As had been broadly anticipated based on May’s R18.7bn trade surplus as well as recent upbeat PMI numbers, May manufacturing data registered a 4% y/y increase, the best growth level since July of last year. Month-on-month, production accelerated by 6.3% (unadjusted) and 1.6% on a seasonally adjusted basis.
The data confirms our expectation of a gradual narrowing of the current account deficit, with a weaker rand providing some tailwind to exporters. The narrowing deficit is as much about import compression though, and we expect that domestic manufacturers are also taking advantage of import-substitution (buying locally made goods rather than imports).
Much of the improvement was driven by petroleum and chemical production which was up 9% y/y, wood and paper products (6.8), food and beverages (2%), motor vehicles and parts (4.2) and basic iron and steel products (1.5%) which turned positive after 9 consecutive months of contraction.

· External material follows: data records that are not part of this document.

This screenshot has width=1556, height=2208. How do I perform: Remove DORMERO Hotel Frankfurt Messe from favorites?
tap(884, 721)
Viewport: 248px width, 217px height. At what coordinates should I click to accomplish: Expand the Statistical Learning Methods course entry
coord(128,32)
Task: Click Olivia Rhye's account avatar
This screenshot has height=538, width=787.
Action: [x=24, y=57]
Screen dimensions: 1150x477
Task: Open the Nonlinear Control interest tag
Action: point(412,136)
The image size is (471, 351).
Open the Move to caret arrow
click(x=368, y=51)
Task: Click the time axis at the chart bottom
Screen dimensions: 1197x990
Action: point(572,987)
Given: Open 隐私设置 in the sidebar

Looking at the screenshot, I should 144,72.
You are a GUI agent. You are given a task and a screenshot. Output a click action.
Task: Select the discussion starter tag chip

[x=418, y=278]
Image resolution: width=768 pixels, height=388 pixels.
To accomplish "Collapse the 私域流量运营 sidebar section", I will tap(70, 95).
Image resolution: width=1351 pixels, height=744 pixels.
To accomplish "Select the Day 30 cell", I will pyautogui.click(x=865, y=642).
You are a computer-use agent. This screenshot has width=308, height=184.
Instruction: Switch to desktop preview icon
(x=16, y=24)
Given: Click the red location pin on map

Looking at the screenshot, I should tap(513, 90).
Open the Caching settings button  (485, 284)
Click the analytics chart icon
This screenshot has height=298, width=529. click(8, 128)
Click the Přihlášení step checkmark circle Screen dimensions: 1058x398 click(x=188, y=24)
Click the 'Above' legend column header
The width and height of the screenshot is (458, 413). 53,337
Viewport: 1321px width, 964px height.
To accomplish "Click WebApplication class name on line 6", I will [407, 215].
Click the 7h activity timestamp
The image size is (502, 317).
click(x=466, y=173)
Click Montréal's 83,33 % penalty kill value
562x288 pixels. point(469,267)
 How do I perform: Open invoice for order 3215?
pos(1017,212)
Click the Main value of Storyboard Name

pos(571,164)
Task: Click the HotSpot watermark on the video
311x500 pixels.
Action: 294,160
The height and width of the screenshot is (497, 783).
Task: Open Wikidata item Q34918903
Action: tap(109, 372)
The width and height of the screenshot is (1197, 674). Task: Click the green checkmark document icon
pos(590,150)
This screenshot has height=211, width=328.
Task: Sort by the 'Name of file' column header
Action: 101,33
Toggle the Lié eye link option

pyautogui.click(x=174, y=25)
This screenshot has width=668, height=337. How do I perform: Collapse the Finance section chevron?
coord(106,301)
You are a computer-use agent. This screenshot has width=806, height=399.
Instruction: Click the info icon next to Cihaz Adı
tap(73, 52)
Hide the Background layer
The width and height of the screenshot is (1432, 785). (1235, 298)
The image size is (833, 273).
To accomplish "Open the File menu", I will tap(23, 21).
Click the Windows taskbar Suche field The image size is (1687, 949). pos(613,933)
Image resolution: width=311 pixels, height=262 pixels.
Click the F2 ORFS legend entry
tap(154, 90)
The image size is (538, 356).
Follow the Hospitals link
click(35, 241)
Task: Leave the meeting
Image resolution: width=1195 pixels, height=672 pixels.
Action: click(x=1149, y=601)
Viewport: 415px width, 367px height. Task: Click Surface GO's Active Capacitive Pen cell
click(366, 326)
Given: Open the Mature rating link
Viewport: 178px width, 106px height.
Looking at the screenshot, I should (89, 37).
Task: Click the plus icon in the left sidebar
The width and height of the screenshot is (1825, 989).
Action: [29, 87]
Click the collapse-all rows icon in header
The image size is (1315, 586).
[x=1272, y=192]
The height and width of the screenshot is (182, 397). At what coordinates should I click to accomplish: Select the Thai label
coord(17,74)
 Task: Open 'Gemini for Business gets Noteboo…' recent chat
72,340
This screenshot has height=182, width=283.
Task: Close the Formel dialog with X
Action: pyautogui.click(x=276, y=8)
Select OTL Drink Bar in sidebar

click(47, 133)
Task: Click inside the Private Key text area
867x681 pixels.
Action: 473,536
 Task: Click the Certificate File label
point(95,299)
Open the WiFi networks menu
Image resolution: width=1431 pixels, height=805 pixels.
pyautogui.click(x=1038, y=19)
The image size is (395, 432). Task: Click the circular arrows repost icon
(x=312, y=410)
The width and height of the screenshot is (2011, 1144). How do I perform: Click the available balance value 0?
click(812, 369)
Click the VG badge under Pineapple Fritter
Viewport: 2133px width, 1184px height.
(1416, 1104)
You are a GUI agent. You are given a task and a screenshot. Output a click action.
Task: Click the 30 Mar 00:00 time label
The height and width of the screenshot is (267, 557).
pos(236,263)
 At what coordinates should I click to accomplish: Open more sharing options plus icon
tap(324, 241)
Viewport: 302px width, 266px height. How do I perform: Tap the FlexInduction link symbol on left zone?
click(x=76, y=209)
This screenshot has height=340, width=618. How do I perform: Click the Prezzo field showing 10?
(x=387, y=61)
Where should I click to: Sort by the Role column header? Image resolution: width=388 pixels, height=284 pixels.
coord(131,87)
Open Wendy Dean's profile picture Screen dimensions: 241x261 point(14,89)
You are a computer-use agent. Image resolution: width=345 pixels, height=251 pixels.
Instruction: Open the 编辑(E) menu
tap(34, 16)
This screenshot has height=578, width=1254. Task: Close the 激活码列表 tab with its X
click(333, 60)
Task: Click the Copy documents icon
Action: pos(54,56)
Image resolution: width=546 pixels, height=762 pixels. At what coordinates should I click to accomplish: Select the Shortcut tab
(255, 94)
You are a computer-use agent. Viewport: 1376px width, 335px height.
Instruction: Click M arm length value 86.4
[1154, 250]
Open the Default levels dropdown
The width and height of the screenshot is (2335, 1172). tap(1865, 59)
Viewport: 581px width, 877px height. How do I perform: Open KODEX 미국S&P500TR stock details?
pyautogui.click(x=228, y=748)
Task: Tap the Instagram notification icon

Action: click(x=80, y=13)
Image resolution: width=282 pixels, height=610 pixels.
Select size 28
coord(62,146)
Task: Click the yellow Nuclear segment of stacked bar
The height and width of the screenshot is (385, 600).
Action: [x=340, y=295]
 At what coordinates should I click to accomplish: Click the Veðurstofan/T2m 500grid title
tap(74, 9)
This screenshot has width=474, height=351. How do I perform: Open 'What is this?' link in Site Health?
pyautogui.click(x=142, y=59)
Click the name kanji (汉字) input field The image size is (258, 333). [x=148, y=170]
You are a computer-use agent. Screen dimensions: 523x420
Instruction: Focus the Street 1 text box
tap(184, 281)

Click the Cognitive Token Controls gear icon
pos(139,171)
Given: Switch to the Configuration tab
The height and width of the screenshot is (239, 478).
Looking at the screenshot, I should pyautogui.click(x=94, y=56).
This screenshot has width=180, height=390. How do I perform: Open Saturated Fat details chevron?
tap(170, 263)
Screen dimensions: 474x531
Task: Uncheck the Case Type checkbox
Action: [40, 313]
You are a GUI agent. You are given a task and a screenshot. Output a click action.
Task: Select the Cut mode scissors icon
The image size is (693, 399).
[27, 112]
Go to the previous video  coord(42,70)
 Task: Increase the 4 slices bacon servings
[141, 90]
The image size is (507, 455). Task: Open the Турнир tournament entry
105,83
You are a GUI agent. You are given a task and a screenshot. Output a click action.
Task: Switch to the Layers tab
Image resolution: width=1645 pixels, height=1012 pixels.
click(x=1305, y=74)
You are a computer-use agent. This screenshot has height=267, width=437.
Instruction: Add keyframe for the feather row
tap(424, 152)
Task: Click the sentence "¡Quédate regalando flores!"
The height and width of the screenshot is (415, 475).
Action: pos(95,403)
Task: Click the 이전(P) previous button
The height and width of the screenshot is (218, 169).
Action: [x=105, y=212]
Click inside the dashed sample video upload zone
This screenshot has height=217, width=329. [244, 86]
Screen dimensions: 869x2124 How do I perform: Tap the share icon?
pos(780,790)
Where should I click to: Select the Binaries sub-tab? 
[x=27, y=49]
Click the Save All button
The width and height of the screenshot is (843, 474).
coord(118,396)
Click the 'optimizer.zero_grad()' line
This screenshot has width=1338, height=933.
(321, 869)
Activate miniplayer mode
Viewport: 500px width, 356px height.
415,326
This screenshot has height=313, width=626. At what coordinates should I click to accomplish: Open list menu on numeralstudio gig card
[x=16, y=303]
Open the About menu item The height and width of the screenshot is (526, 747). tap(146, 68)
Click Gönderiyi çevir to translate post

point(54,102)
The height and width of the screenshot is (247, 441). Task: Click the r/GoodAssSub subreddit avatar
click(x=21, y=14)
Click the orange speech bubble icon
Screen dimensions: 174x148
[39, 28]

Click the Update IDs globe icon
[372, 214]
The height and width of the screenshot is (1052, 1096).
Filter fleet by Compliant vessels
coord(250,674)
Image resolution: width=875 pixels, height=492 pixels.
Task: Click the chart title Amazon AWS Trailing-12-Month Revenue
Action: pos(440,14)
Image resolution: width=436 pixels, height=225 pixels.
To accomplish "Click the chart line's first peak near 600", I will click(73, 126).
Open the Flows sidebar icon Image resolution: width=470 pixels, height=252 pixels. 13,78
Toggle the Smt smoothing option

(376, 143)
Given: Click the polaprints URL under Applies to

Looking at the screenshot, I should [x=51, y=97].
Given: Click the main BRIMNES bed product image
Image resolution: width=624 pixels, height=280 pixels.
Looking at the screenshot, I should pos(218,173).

A lower oil price and modest recovery in the rand should see momentum continue in petroleum production, although a low base from capacity having been offline last year is somewhat flattering the growth rate. Similarly, the growth in steel and metal products is off a very low base and the overall growth needs to be seen in the context of weak domestic demand as evidenced by food and beverage production which was up a less impressive 2.0% y/y.
Conditions for manufacturers remain tough, and we are again facing the prospect of industrial action in the sector. While we are encouraged by the May performance, manufacturing data for the balance of the year is likely to be choppy, even in the absence of strikes.